We think we have a righteous cause. We become discouraged at times, or even frantic, when legislators do not always immediately see the issue as we see it. But the key to selling any new idea, product or suggested course of action, in politics as in any other area of life, is to discover the prospect’s possible objections, including those objections that may not be plainly stated.
We often hear it said “if the politicians do not do what we want then vote them out of office”. How often does that solve the major problems of the day? Sure, once in a while there is an issue that so captures the public imagination that a party is swept out of power. And does that solve the problem? Or do we just have the ones we perceived to be rascals replaced by new “rascals”?

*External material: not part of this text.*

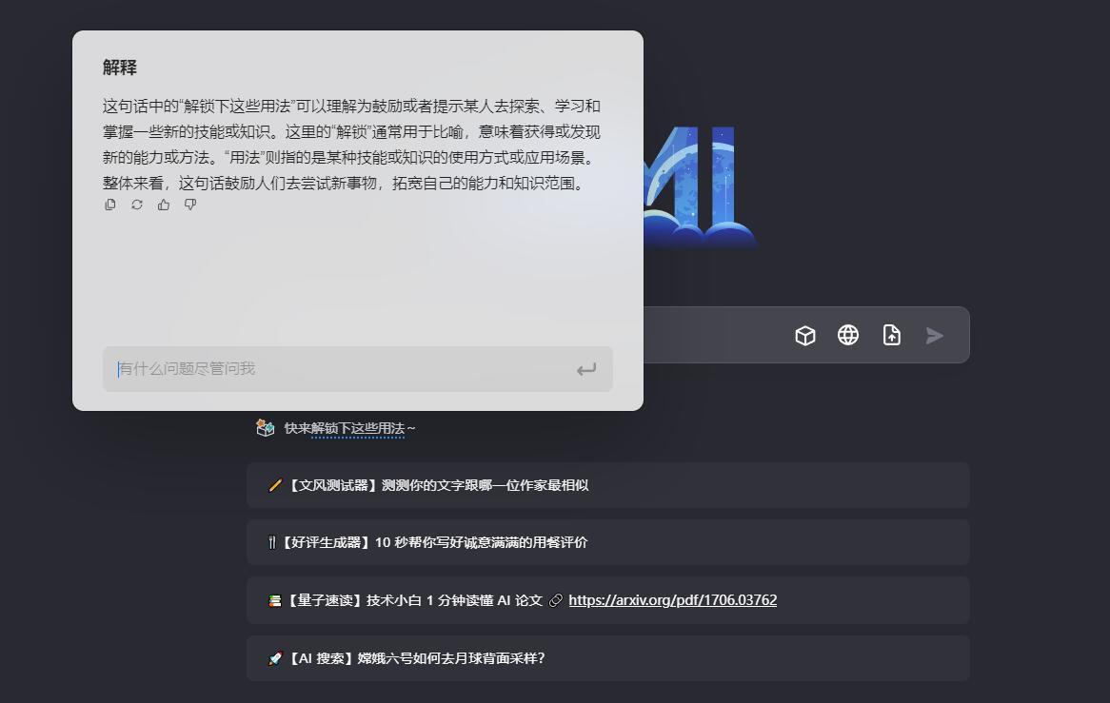The height and width of the screenshot is (703, 1110).
Task: Click the books icon beside 量子速读
Action: 273,600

Legislators must deal with many worthy causes, and plenty more that are not so worthy. One thing the politicians know for sure is that they will not be in a position to help anyone or fix any problem if they cannot stay in office.

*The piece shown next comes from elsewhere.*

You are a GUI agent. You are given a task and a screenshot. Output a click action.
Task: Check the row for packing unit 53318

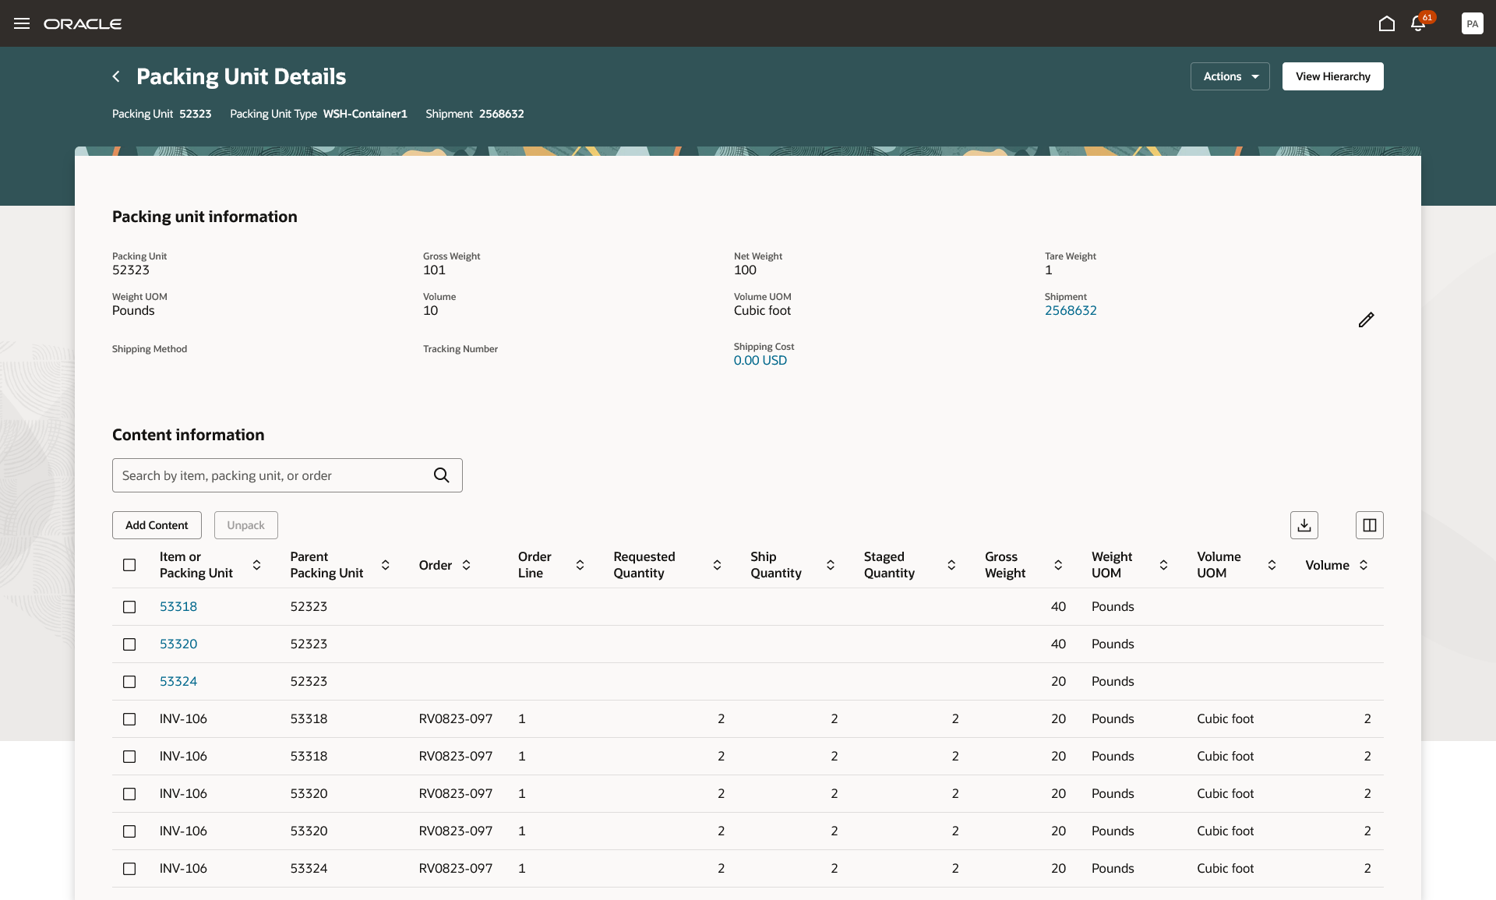129,607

There are legislators in Lansing who understand our smart meter issue and are working quietly, behind the scenes, to come up with a bill and a strategy to pass the bill. They have and are listening to us. They took notice when 200 of us appeared before the House Oversight Committee last December. They are aware of the bullying that is going on, the confrontations with DTE employees, the shortcomings of our Public Service Commission and the fact that some of us have lost electrical service over this issue. They are also aware that to fix our problem, or any other problem, will require compromise and require being a team player.
There may be a few legislators who will be deterred from helping us by the idea of displeasing a powerful interest. For others the task of getting up to speed on our issue may be the major factor, or the time it will take to sell the issue to colleagues. All of this may be worth it if they are going to gain the appreciation and loyalty of a grass roots movement. For that to happen we must clearly communicate what it is we are asking them to do. We may not always speak with one voice, but there must be enough of a common thread they can pick out of our different voices so they can fashion a remedy that will satisfy most of us.

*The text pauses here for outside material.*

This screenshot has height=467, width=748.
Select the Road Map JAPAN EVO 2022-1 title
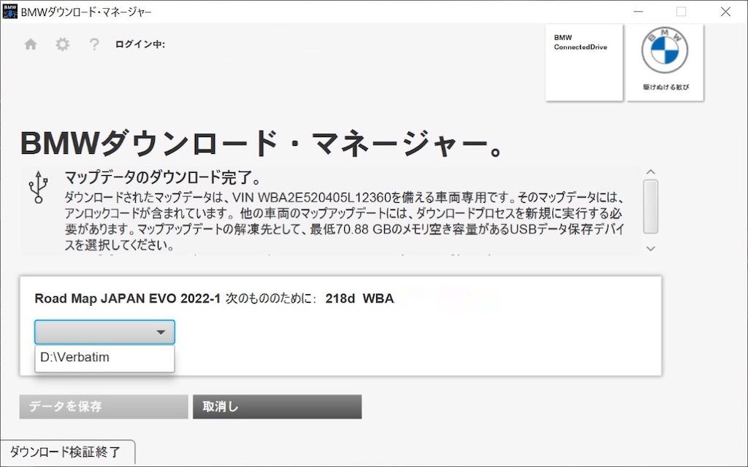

We hear reports from time to time that some of our activists, in their passion for the cause, are less than courteous to legislative staff. That needs to change. Rudeness will get us nowhere and the rude among us are effectively undoing the efforts of the rest of us. We want our elected representatives and their staffers to know that we care very much about our issue and that we are not going away. But pounding our fists on the table and saying “I want it NOW” does not get us very far. Nor does casting blame.
Beyond simple civility, we need also to be ready to remember those who helped us at election time. They will need our support, our votes, our willingness to volunteer as campaign workers and, when possible, our campaign contributions. Sure we are not going to support someone who agreed with us on this one issue if their positions are intolerable on several other issues that are of even greater importance to us. But neither should we be blinded by a party label or by an often misleading label like “liberal” or “conservative.” If this issue really matters to us we must look beyond labels and support those who helped us. And we must let our elected representatives know this is what we will do.
Everyone should be aware that there is a process going on with the legislators who are on our side. We need to be patient, be civil at all times, and be certain we do nothing that could sabotage that process.